BEGIN RECORD EXTRACTS
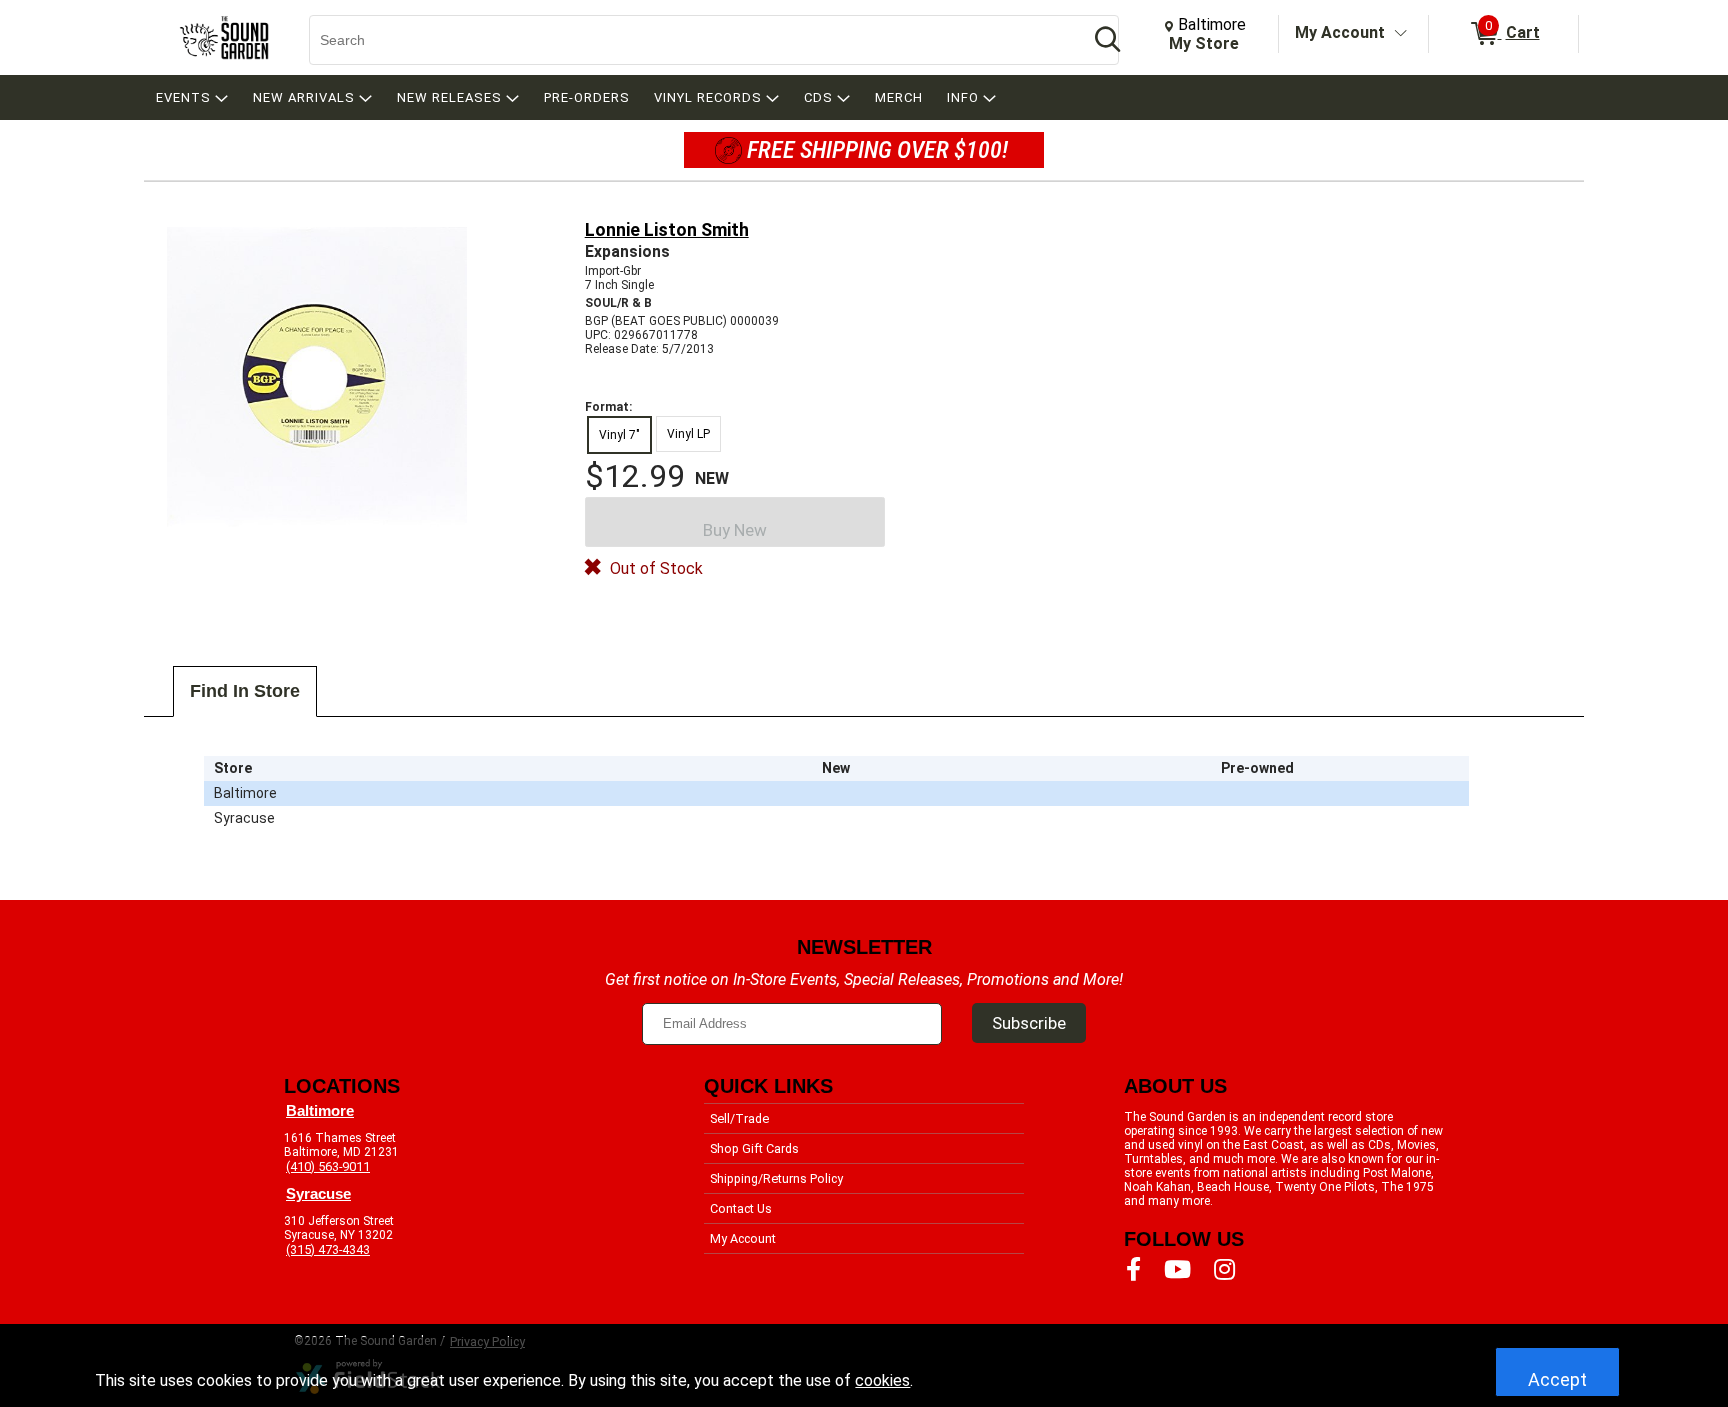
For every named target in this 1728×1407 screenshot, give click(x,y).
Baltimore (320, 1111)
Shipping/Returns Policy (776, 1178)
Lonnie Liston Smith (667, 229)
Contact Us (741, 1208)
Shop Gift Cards (754, 1148)
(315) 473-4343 (328, 1249)
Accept (1557, 1379)
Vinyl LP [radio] (688, 434)
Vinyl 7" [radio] (619, 435)
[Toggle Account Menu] (1401, 34)
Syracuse (318, 1194)
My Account (1340, 32)
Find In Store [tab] (245, 691)
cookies (882, 1380)
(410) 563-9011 (328, 1166)
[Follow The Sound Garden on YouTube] (1177, 1270)
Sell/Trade (739, 1118)
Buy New (735, 530)
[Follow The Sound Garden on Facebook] (1133, 1270)
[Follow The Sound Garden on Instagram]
END RECORD EXTRACTS
*ASSIGNMENT:*
Look through the material above and print exactly the lines from the one containing "Shop Gift Cards (754, 1148)" to the one containing "(410) 563-9011 (328, 1166)", both included, and nothing more.

*OUTPUT OF THE EXERCISE:*
Shop Gift Cards (754, 1148)
(315) 473-4343 (328, 1249)
Accept (1557, 1379)
Vinyl LP [radio] (688, 434)
Vinyl 7" [radio] (619, 435)
[Toggle Account Menu] (1401, 34)
Syracuse (318, 1194)
My Account (1340, 32)
Find In Store [tab] (245, 691)
cookies (882, 1380)
(410) 563-9011 (328, 1166)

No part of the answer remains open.